Wherein "death watch" is expected to work without difficulty for the next decade or longer.
They aren't pretending they support Linux, BSD, Solaris, Mac, Windows for a decade after each card is released.
While this was true ATI/amd were shipping garbage that barely worked for a few years. This has only changed in recent years.
We are a few years having one dedicated gpu maker in the fold and are already talking about using your massive 2% marketshare to strong arm the other. You could afford to be more humble and less entitled.
It really doesn't matter to me if Nvidia drops out of the linux desktop market or not. I've never owned their hardware and never will, so it makes not an iota of difference to me.

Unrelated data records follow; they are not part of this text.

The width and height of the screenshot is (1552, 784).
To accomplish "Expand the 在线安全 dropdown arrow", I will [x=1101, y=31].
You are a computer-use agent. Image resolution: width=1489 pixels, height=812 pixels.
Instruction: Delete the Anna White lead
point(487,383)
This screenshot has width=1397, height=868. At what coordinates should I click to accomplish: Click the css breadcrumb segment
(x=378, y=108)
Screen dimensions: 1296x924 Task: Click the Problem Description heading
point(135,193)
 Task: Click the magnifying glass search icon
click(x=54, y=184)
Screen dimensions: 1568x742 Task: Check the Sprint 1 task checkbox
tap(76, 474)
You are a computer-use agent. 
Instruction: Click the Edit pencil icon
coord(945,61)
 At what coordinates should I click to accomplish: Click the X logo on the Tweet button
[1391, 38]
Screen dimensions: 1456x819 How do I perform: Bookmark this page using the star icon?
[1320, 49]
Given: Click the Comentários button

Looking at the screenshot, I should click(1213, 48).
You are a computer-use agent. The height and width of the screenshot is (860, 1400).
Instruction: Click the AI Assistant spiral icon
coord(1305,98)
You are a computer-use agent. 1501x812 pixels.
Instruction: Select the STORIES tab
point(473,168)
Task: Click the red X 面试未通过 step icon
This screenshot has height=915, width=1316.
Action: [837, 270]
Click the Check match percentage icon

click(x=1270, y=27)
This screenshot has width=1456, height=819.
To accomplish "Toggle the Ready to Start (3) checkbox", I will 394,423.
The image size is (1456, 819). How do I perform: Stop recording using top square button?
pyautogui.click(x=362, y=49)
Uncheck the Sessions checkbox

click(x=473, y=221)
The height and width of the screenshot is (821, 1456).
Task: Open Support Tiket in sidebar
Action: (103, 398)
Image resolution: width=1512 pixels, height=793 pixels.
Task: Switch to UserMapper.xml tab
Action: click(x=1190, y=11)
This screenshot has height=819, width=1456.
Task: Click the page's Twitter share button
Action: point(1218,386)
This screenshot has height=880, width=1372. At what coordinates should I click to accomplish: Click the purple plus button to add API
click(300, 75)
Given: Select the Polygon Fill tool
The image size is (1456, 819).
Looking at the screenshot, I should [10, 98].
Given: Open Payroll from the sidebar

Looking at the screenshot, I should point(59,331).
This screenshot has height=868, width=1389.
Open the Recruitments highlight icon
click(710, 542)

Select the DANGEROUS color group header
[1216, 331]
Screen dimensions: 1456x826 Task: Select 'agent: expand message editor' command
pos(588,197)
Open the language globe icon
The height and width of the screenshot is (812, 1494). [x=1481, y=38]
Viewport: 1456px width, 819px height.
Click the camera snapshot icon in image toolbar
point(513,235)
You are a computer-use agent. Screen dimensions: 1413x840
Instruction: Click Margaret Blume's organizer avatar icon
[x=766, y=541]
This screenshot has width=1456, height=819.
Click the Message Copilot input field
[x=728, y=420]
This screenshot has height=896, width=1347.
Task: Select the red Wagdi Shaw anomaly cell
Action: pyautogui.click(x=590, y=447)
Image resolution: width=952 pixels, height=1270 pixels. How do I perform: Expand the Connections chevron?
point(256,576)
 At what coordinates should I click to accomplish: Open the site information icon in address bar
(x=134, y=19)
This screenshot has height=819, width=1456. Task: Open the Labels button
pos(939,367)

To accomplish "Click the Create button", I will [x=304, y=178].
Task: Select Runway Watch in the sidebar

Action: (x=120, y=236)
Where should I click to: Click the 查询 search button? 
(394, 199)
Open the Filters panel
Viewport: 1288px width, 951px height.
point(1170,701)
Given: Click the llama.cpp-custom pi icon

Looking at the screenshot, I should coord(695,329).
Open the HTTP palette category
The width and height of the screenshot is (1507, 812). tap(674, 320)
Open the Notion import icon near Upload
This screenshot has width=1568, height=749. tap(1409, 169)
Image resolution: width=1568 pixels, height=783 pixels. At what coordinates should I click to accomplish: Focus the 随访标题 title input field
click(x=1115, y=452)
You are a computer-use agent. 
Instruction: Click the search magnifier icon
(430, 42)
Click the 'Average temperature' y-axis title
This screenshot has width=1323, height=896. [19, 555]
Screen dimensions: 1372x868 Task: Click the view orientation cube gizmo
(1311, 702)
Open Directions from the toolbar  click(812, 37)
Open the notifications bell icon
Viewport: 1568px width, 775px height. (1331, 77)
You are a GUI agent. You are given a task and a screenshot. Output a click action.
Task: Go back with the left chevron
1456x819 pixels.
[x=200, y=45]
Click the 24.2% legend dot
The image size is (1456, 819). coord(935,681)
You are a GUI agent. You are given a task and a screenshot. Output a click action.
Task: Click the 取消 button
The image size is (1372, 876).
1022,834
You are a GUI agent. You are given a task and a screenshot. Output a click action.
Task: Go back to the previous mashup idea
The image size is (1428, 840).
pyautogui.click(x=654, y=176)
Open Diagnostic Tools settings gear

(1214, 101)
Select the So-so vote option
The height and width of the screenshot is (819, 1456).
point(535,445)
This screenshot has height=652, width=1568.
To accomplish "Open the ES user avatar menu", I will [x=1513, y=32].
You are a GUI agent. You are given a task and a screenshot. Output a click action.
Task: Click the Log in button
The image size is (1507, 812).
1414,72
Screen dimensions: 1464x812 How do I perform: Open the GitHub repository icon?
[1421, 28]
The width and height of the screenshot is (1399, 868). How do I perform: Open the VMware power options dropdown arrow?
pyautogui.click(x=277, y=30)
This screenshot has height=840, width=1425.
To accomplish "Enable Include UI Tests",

I'm just observing that Redhat is the trendsetter and if they say X is legacy, that makes it so. Unless Nvidia or Nvidia customers decide to pick up where Redhat is leaving off and pay for developers to work on X, but I sincerely doubt that's going to happen.
Unless Nvidia decides to support the new system, they can't plausibly claim to support the linux desktop. I just hope whatever happens will result in less online whining from linux-using Nvidia customers.
I think having a substantial chunk of potential machines no longer work would be a meaningful difference to the overall actual and potential user base regardless of how you feel personally. I think we should therefore act in everyone's interests.
Who's going to put up the money? Not Redhat, they don't want to pay for it anymore. Will the nvidia users? Will they be willing to pay for their card twice? Will Nvidia pay for the continued development of X, when they already seem to loath spending money on linux?
If nobody picks up the slack, the paths ahead seems pretty clear. Either Nvidia produces a proper driver, or their support for the Linux desktop can be classified as legacy at best. Feeling upset about this situation doesn't change the nature of it.
This is exactly the kind of reasoning that has always stood in the way of real people using Linux. It makes me sad that we've come a really long way towards taking that mindset out of the OS and we seem to be moving back to it again.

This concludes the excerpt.